Sunil Gavaskar: Indian batters silenced scaremongers with dominant performance in Perth

What a splendid win, one of the best I have been privileged to be present at. All the boasts about how the pitch is going to be pacy and bouncy and scare the living daylights out of the Indian batters were exactly that — the boasts of a bully. Mind you, it wasn’t the Aussie players but their support staff in the media, both electronic and print, who were trying to be scaremongers.

It was very similar to 2007/8 after the kerfuffle between Harbhajan Singh and Andrew Symonds in the Sydney Test match. The Australian selectors had added Shaun Tait to the Aussie squad for the next Test match in Perth, and the media were going nuts, suggesting he was going to blow the Indians away on the fast, bouncy WACA pitch in Perth. What happened? ‘The Wall’ was so solid, but before that, the swashbuckling Virender Sehwag had just swatted Brett Lee, Tait, and the others as if he was swatting the famous Perth flies. He singled out Tait for special attention as if to rubbish the Aussie media claims about the pacers scaring the Indian batters. At the end of the Test match, guess what happened? Tait took an indefinite break from international cricket. The Indians had the last laugh by winning the Test match and, if the umpires had not made some forgettable decisions under pressure from the Aussies in the previous Test match in Sydney, then India would have gone to Adelaide for the final Test of that series with the score 1-all.

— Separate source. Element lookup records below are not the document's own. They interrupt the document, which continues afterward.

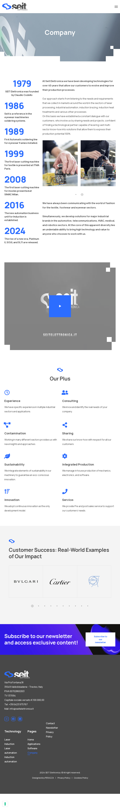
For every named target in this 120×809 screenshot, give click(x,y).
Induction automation (10, 759)
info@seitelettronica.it (22, 708)
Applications (34, 744)
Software (32, 748)
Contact (50, 723)
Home (31, 739)
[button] (60, 306)
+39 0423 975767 (18, 704)
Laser (7, 739)
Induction (9, 744)
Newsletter (52, 727)
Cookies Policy (81, 777)
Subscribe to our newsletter (100, 639)
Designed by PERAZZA (43, 777)
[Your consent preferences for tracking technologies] (5, 804)
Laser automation (10, 750)
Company (33, 752)
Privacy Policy (50, 734)
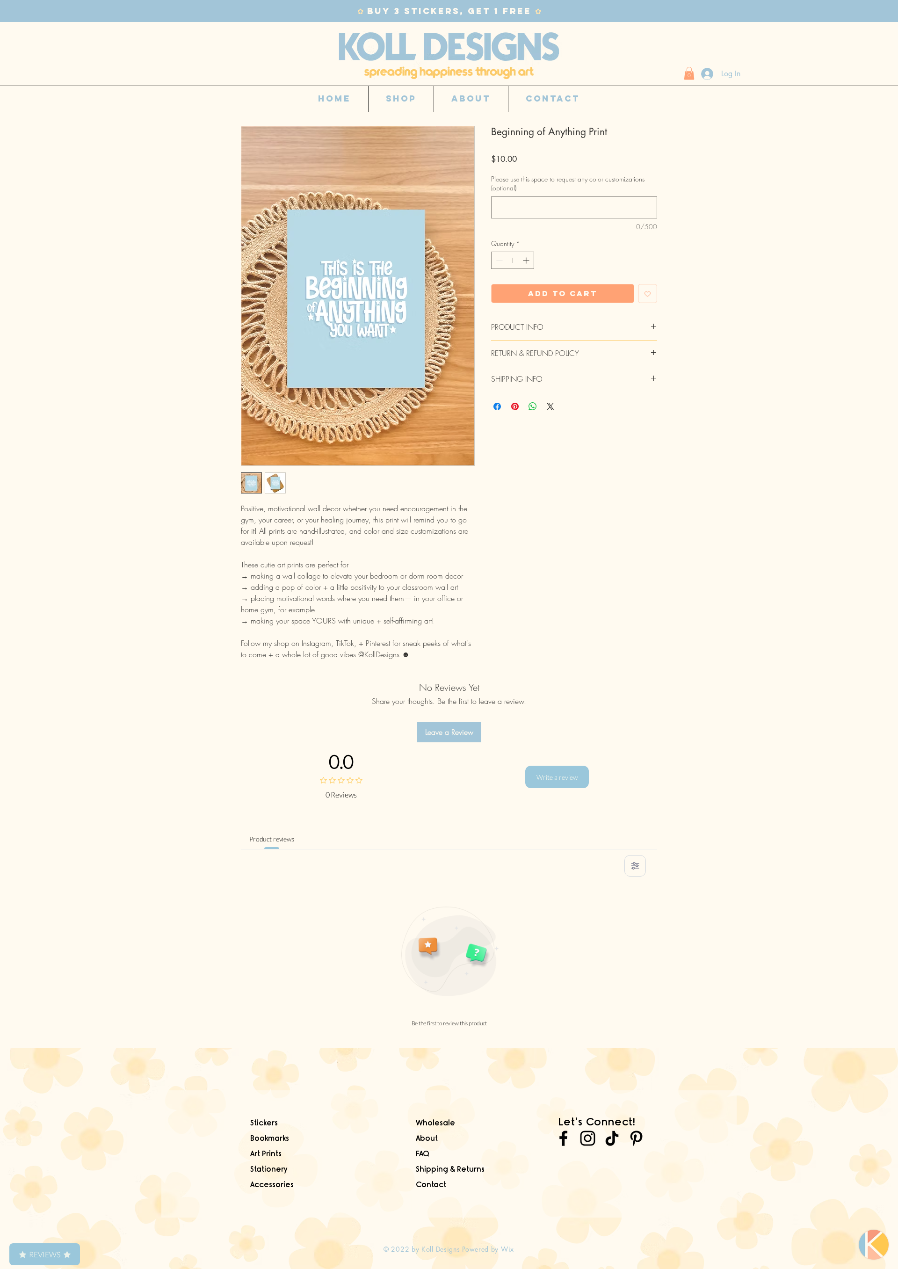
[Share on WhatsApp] (532, 406)
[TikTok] (612, 1138)
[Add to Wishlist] (647, 293)
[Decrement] (498, 260)
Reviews (44, 1254)
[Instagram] (588, 1138)
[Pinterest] (636, 1138)
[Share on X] (550, 406)
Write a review (557, 777)
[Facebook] (563, 1138)
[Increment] (527, 260)
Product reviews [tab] (271, 839)
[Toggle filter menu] (635, 866)
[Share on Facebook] (497, 406)
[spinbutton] (512, 260)
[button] (689, 73)
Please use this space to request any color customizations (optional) (568, 183)
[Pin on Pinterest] (515, 406)
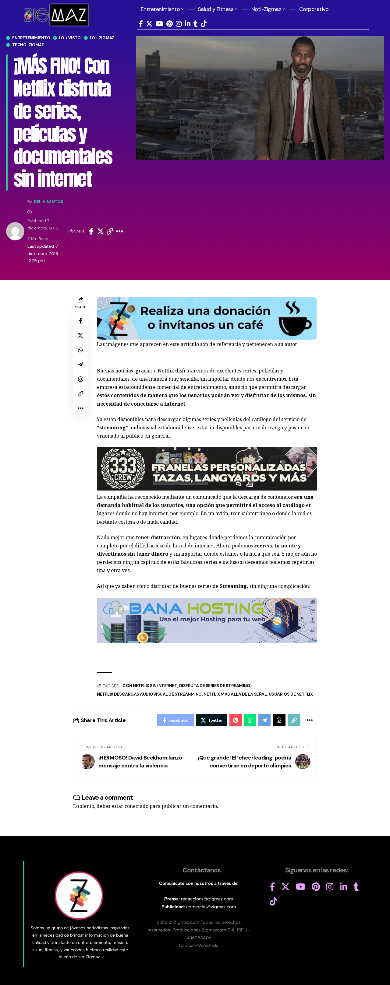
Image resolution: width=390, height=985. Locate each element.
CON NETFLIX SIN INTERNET (149, 685)
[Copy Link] (110, 231)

This time India goes to Adelaide, having once again proven all the experts wrong in Perth with a performance that can be ranked in the top 10 victories in recent times. Jasprit Bumrah led from the front with a bowling effort that would have tested the greatest of batters across eras. He was constantly at them, and there was hardly a delivery that the batters could relax against, as he asked uncomfortable questions regularly. While Bumrah definitely had help from the pitch, the way the batters batted on an unfamiliar surface was most heartening.

That young Yashasvi Jaiswal showed he is a quick learner was evident by the straightness of his bat at the start of the second innings. As he settled down with wonderful guidance from K.L. Rahul at the other end, one could see the Aussie shoulders sagging at the inevitability of another big hundred from this prodigy. Their heads drooped even more as Virat Kohli cashed in on the solid platform set by the opening pair to get another century in Australia. These two hundreds were terrific, as was the 200-plus opening partnership, but the most impressive innings was from Nitish Reddy. He showed an awareness of what was required which belied the fact that he was making his Test debut. Even in the first innings, he displayed a refreshing grasp of scoring opportunities and ended up as the top scorer. His bowling too came in handy, and his fielding was outstanding. Here is a man for the future.

The panic in the Australian ranks is palpable, what with former players calling for heads to be chopped off and some even hinting at cracks in the Australian team after Josh Hazlewood’s media interview at the end of the third day’s play, where he suggested that it was up to the batters to now do something. Now, a few days later, Hazlewood is out of the second Test and possibly the series too with a supposed side strain. Strange, that, since nobody had noticed anything wrong with Hazlewood at that media conference. Mystery, mystery — the like of which used to be common in Indian cricket in the past. Now it’s the Aussies, and like old McDonald, I’m simply loving it.